[Collected data entries]
BEGIN

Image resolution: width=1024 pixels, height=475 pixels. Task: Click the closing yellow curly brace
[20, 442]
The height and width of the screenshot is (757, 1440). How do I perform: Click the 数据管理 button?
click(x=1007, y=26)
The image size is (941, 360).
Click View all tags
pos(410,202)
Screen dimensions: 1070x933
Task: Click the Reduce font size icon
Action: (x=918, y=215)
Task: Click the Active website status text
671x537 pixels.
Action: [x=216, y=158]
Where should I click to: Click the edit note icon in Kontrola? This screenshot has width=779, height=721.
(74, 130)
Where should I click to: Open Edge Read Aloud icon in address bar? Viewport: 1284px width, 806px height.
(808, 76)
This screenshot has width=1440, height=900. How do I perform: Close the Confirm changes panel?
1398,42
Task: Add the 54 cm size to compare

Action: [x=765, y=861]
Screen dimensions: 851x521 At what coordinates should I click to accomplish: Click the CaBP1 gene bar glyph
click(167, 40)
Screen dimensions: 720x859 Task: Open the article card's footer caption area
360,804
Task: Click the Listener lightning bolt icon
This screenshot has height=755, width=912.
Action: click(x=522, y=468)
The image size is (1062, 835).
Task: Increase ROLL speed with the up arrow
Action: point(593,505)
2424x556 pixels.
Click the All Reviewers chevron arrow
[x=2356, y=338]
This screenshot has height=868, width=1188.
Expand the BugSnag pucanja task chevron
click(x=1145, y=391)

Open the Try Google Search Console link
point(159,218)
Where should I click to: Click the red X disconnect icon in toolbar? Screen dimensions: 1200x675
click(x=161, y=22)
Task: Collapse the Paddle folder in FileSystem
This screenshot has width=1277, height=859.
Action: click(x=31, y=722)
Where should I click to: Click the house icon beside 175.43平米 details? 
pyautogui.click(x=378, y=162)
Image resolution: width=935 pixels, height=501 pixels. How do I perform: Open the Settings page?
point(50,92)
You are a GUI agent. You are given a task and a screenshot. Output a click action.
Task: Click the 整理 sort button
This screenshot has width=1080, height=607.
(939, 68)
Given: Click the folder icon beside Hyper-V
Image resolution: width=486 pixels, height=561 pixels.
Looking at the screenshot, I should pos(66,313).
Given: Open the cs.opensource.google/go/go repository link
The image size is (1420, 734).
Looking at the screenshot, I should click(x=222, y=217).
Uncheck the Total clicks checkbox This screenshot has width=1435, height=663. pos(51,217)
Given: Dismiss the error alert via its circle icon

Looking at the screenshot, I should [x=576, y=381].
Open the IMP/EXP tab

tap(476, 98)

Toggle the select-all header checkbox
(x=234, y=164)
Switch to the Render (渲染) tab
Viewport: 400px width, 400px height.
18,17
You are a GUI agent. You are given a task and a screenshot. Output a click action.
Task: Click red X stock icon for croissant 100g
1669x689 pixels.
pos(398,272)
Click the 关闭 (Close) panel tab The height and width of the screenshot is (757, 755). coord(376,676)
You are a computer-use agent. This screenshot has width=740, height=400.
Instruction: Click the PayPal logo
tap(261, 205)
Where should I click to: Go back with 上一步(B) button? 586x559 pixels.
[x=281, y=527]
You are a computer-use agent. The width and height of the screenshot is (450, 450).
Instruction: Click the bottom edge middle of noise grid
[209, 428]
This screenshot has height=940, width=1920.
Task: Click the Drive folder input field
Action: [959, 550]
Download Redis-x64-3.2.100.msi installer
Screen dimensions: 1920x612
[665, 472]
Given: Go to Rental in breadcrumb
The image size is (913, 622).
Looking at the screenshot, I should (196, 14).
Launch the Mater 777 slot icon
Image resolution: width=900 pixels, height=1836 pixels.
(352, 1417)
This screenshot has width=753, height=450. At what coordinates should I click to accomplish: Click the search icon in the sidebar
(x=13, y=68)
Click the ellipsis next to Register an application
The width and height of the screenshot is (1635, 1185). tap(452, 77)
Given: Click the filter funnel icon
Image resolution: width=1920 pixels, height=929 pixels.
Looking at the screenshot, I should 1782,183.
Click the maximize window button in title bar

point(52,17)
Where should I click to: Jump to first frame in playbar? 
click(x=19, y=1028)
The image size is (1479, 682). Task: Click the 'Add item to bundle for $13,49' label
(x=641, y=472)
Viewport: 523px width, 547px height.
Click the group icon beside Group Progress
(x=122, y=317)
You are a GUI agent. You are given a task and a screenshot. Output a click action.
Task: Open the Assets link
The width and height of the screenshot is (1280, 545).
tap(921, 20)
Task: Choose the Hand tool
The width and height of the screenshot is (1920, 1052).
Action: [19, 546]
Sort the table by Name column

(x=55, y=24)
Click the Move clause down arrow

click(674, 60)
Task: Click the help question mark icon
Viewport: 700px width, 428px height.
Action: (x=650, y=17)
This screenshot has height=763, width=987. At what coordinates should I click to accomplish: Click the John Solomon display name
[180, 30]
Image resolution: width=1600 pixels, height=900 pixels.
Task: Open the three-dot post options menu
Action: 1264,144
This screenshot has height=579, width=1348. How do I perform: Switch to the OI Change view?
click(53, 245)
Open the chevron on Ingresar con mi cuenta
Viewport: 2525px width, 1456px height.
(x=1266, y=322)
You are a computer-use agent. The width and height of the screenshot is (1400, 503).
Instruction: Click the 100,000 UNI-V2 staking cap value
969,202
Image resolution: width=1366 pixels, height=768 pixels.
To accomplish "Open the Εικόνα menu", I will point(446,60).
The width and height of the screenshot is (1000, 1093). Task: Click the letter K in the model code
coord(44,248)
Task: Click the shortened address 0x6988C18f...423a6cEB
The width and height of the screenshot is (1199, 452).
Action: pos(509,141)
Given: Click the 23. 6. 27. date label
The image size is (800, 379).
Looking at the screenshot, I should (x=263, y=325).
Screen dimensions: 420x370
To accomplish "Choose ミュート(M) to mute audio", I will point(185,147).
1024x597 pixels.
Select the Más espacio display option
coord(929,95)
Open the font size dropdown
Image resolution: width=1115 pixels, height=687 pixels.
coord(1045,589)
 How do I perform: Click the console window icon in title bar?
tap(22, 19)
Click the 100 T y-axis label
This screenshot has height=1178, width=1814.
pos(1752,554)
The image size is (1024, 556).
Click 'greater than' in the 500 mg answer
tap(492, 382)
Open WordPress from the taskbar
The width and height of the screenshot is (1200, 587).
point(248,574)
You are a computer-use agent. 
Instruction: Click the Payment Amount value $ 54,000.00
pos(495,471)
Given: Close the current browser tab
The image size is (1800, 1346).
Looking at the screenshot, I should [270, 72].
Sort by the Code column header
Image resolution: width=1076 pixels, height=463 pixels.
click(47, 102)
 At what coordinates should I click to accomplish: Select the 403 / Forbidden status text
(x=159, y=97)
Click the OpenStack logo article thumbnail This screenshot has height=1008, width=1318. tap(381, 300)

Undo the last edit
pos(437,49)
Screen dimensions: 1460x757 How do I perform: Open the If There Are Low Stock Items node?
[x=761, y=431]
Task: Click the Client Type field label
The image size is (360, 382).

END

Work instruction — Go through the entries above and count the lines containing the word "Choose"; give only that count.

Exercise solution — 2